Figure 1.

K-Ras activating mutation increases Wnt/β-catenin signaling in human pancreatic cancer cells. (A) BxPC-3, AsPC-1, and PANC-1 pancreatic cancer cells were assayed by immunofluorescence to determine cellular localization of β-catenin. BxPC-3 cells, expressing wild type K-Ras, showed distinct membrane localization of β-catenin and weak, diffuse nuclear and cytoplasmic staining (DAPI, counterstain). However, in K-Ras mutant cells AsPC-1 and PANC-1 there was virtually no membrane-associated β-catenin. AsPC-1 cells showed diffuse cytoplasmic staining and strong nuclear staining for β-catenin, whereas PANC-1 cells demonstrated strong nuclear staining with limited cytoplasmic staining. Scale bar = 100 µm. (B) TOPFlash reporter gene assay was used to evaluate Wnt/β-catenin transcriptional activation in BxPC-3, AsPC-1, and PANC-1 cells. BxPC-3 cells exhibited weak Wnt/TCF/β-catenin-driven luciferase expression.
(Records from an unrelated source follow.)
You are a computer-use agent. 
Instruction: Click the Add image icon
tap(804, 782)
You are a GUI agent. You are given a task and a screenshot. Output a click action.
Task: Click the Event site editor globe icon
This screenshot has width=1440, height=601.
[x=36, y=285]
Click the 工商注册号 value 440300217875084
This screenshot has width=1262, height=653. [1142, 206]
However, AsPC-1 and PANC-1 cells demonstrated enhanced TOPFlash activity. n = 3, ** p < 0.01, *** p < 0.001, compared to BxPC-3. RLA, relative luciferase activity. (C) Treatment with ICG-001, a specific, small molecule inhibitor of CREB-binding protein (CBP)/β-catenin interaction, demonstrated dose-dependent decrease in TOPFlash activity in BxPC-3, AsPC-1, and PANC-1 cells. n = 3, * p < 0.05, ** p < 0.01, compared to DMSO control. RLA, relative luciferase activity.